» **Goal of the exercise**: Starting at the first line of the material and ending at the line that contains "(x=348, y=350)", render those lines as a numbered list, omitting blank lines.

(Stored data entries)
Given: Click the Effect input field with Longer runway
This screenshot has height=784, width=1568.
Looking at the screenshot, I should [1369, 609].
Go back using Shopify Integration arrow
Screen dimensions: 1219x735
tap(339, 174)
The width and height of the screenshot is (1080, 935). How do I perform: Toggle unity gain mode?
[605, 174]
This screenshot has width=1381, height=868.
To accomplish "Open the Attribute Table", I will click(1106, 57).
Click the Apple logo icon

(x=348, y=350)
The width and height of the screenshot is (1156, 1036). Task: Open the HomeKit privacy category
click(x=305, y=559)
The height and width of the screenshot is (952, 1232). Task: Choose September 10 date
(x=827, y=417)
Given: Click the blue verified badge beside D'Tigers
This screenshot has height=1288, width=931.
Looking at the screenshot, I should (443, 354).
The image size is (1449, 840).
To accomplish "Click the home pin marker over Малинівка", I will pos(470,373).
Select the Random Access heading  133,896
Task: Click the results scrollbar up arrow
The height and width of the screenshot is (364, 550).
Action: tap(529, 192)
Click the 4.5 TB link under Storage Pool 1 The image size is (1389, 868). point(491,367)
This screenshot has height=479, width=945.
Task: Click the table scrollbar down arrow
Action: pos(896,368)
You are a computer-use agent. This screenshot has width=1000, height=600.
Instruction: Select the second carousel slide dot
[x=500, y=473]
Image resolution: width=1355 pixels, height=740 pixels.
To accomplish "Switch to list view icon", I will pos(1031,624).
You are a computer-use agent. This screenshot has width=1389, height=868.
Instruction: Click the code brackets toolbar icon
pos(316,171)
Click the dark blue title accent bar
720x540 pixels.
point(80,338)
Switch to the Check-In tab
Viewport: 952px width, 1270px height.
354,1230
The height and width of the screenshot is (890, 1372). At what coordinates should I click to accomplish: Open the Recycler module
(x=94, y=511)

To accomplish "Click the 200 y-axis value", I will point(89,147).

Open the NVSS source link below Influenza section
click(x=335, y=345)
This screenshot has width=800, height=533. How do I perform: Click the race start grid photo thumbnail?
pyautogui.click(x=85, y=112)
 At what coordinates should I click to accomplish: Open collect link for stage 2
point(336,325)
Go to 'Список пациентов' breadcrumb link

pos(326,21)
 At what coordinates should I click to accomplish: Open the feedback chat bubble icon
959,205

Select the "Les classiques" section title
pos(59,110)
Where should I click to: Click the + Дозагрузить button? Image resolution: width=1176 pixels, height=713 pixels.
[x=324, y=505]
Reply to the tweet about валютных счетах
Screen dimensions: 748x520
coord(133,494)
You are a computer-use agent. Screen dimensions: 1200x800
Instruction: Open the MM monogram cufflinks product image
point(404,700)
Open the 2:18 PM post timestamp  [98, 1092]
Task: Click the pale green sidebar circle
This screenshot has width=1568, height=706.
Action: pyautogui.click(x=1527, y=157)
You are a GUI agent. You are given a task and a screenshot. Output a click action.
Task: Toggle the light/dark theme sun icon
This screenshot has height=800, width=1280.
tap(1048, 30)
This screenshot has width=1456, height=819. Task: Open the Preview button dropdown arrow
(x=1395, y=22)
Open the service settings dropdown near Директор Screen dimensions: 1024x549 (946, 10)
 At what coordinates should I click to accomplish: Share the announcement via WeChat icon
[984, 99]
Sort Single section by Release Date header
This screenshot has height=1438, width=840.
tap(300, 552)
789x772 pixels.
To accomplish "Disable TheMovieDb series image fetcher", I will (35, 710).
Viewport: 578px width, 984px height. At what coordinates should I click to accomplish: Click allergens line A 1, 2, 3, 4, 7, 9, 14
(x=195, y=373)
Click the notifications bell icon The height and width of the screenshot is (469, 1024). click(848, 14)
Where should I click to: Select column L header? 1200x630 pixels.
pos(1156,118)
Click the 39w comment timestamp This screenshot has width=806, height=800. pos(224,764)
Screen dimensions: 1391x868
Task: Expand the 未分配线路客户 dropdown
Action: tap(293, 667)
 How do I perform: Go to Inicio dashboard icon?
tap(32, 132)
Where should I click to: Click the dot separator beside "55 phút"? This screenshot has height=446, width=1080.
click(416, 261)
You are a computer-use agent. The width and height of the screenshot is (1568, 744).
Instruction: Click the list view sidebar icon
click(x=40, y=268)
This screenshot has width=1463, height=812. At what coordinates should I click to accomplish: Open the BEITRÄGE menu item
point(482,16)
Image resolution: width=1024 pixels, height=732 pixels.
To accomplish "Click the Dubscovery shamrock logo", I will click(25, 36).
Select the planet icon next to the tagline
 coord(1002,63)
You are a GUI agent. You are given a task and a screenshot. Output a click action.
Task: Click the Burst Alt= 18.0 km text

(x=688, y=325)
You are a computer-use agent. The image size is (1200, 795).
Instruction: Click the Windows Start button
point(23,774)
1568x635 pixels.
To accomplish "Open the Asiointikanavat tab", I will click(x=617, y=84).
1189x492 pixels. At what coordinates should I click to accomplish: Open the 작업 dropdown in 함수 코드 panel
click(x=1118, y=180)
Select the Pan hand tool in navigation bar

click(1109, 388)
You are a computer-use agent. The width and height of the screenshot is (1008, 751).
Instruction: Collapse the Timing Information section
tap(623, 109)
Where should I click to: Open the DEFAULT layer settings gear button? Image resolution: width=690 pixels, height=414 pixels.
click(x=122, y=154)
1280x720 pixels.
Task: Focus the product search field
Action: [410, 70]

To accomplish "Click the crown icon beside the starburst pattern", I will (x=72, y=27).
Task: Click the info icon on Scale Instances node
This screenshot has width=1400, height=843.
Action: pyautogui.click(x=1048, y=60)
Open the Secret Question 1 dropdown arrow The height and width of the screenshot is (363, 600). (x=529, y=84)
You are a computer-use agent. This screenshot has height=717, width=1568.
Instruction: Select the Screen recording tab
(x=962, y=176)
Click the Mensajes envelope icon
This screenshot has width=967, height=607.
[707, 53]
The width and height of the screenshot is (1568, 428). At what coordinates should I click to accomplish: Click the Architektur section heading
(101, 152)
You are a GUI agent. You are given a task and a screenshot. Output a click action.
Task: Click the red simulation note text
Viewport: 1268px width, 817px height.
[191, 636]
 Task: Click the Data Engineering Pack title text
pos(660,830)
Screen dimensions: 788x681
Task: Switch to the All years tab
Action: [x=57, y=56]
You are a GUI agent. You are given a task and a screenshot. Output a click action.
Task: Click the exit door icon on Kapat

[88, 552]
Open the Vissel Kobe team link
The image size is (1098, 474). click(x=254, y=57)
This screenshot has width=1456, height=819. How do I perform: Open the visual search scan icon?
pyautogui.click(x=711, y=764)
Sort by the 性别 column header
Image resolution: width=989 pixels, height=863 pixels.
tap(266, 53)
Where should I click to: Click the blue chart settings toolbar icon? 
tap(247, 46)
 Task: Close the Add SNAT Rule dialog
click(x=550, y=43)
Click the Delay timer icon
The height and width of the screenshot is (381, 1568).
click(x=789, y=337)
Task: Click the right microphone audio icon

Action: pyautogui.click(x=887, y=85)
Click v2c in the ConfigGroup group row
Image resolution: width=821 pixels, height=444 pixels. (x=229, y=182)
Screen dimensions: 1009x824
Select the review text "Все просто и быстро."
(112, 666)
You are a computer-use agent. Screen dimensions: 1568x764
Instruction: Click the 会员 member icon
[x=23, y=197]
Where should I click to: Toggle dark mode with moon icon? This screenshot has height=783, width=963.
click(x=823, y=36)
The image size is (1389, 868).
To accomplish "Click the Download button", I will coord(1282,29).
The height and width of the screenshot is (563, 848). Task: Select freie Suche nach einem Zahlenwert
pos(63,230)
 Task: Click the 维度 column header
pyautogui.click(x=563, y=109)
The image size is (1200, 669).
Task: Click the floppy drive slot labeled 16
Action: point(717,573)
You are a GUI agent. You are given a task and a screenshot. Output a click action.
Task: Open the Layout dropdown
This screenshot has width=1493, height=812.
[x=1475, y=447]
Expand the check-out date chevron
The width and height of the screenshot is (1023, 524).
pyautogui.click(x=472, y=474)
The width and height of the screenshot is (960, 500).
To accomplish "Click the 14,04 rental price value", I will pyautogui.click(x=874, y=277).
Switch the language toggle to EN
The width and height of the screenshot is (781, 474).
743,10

» **Exercise output**:
1. Given: Click the Effect input field with Longer runway
2. This screenshot has height=784, width=1568.
3. Looking at the screenshot, I should [1369, 609].
4. Go back using Shopify Integration arrow
5. Screen dimensions: 1219x735
6. tap(339, 174)
7. The width and height of the screenshot is (1080, 935). How do I perform: Toggle unity gain mode?
8. [605, 174]
9. This screenshot has width=1381, height=868.
10. To accomplish "Open the Attribute Table", I will click(1106, 57).
11. Click the Apple logo icon
12. (x=348, y=350)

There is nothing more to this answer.